Notre service client personnalisé permet un pilotage en temps réel de votre DSO et de vos indicateurs de performance, avec un reporting partagé qui vous laisse la visibilité complète sur votre poste clients — même lorsque l’exécution opérationnelle est confiée à nos équipes.

Order to Cash et BFR : un levier direct sur votre trésorerie

Réduire son DSO, c’est mécaniquement réduire son besoin en fonds de roulement : chaque jour gagné sur le délai d’encaissement libère de la trésorerie immédiatement disponible, sans recourir à un financement externe. L’externalisation Order to Cash agit donc sur l’aval de votre cycle d’exploitation, là où le financement de stock agit sur l’amont. Les deux leviers combinés permettent une optimisation du BFR cohérente sur l’ensemble du cycle achat-production-vente, c’est un levier direct pour votre trésorerie.

FAQ sur l’Order to Cash

L’Order to Cash (O2C) est le cycle qui couvre toutes les étapes entre la commande d’un client et l’encaissement effectif du paiement correspondant : facturation, suivi des paiements, relances et gestion des litiges éventuels.
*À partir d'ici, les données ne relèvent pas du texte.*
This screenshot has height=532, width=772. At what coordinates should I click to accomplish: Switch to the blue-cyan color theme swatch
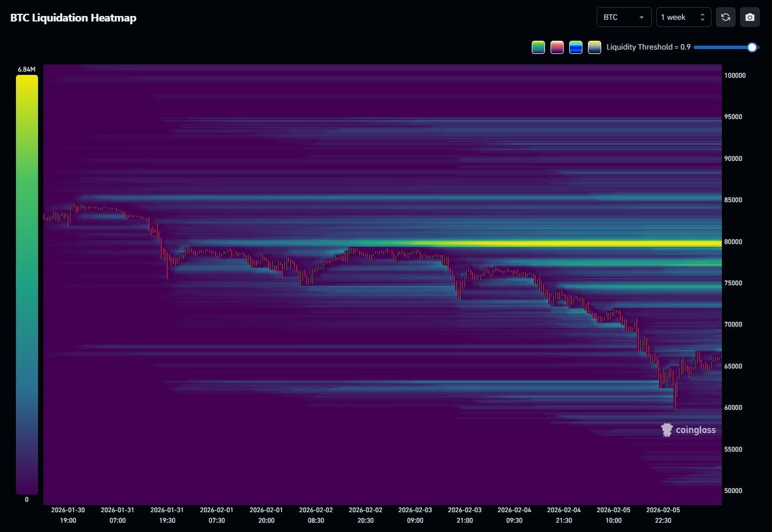(x=576, y=47)
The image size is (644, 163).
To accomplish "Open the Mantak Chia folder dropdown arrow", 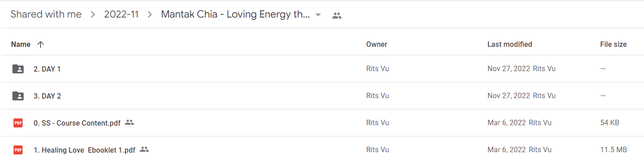I will coord(318,15).
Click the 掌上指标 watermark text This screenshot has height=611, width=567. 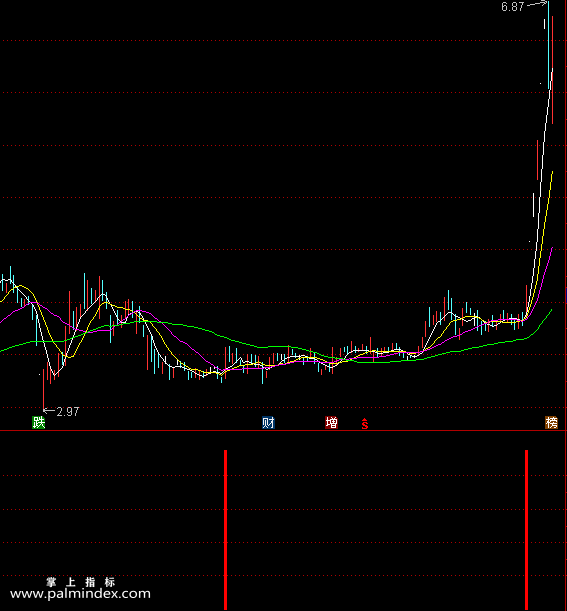81,582
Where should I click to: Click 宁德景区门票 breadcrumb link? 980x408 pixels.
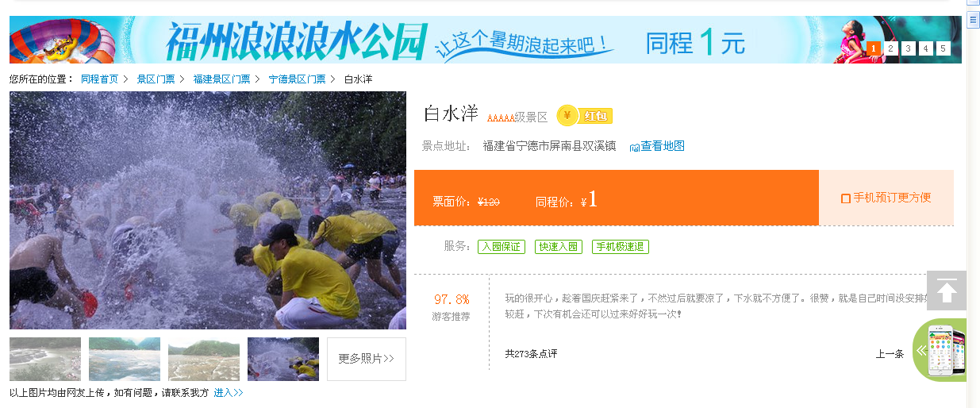[x=297, y=79]
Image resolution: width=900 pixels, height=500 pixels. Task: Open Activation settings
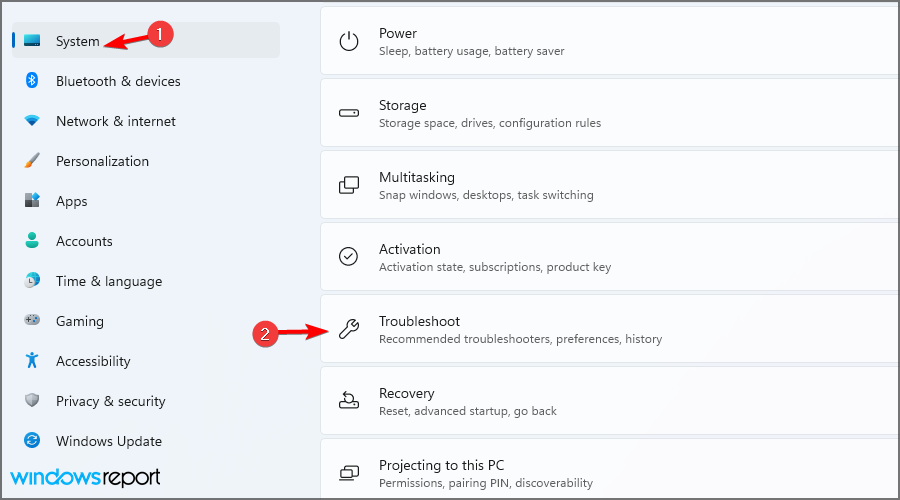coord(610,257)
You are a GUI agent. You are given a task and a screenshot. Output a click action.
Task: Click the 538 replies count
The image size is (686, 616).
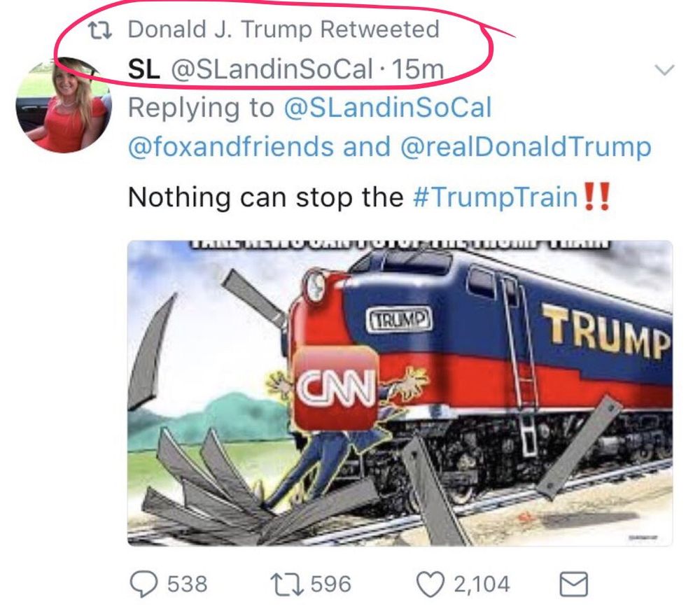click(x=188, y=583)
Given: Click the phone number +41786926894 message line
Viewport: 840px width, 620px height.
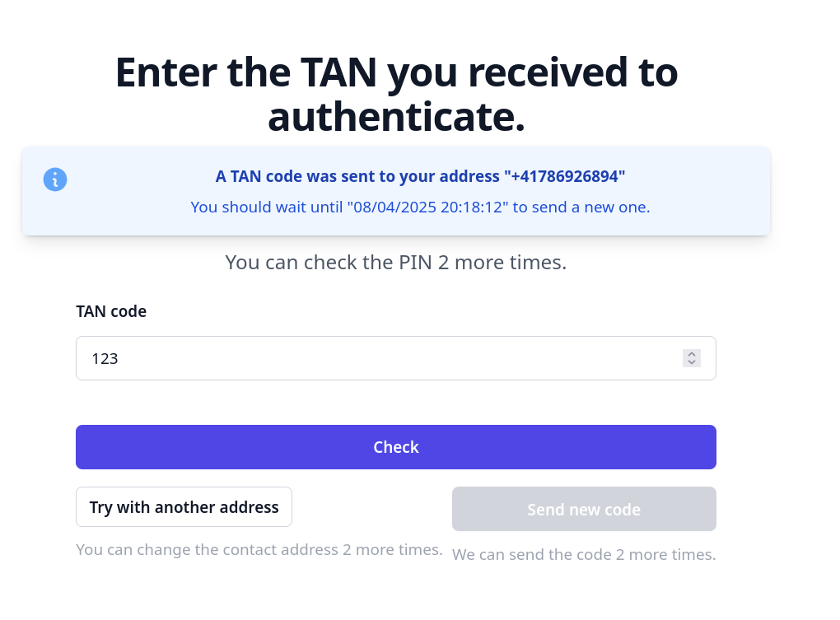Looking at the screenshot, I should (x=420, y=176).
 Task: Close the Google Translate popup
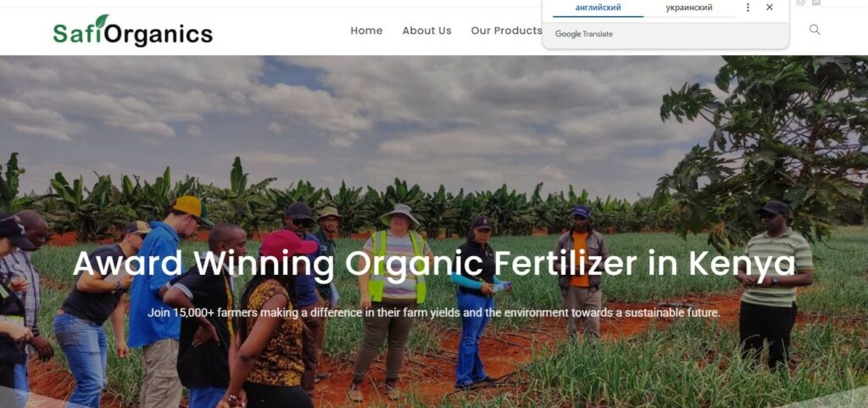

Le DSO se calcule en divisant le montant des créances clients par le chiffre d’affaires sur une période donnée, puis en multipliant le résultat par le nombre de jours de cette période. Il s’exprime en nombre de jours et se compare utilement aux moyennes de son secteur d’activité.

Le choix dépend principalement du volume de factures traitées, de sa variabilité saisonnière et du coût de mise en place d’une équipe interne dédiée. Pour des volumes importants ou très saisonniers, l’externalisation évite un investissement technique et humain difficile à dimensionner.

Les principaux bénéfices sont la réduction du DSO, la professionnalisation des relances, la fiabilisation de la facturation clients et la libération de temps interne pour des missions à plus forte valeur ajoutée que la saisie et le suivi administratif.

Oui, à condition que le volume de factures et la complexité du recouvrement justifient le recours à un prestataire. Pour les PME en forte croissance, c’est souvent une solution pour absorber la montée en volume sans recruter en interne.

Combien de jours de trésorerie sont bloqués dans votre chaîne O2C aujourd’hui ?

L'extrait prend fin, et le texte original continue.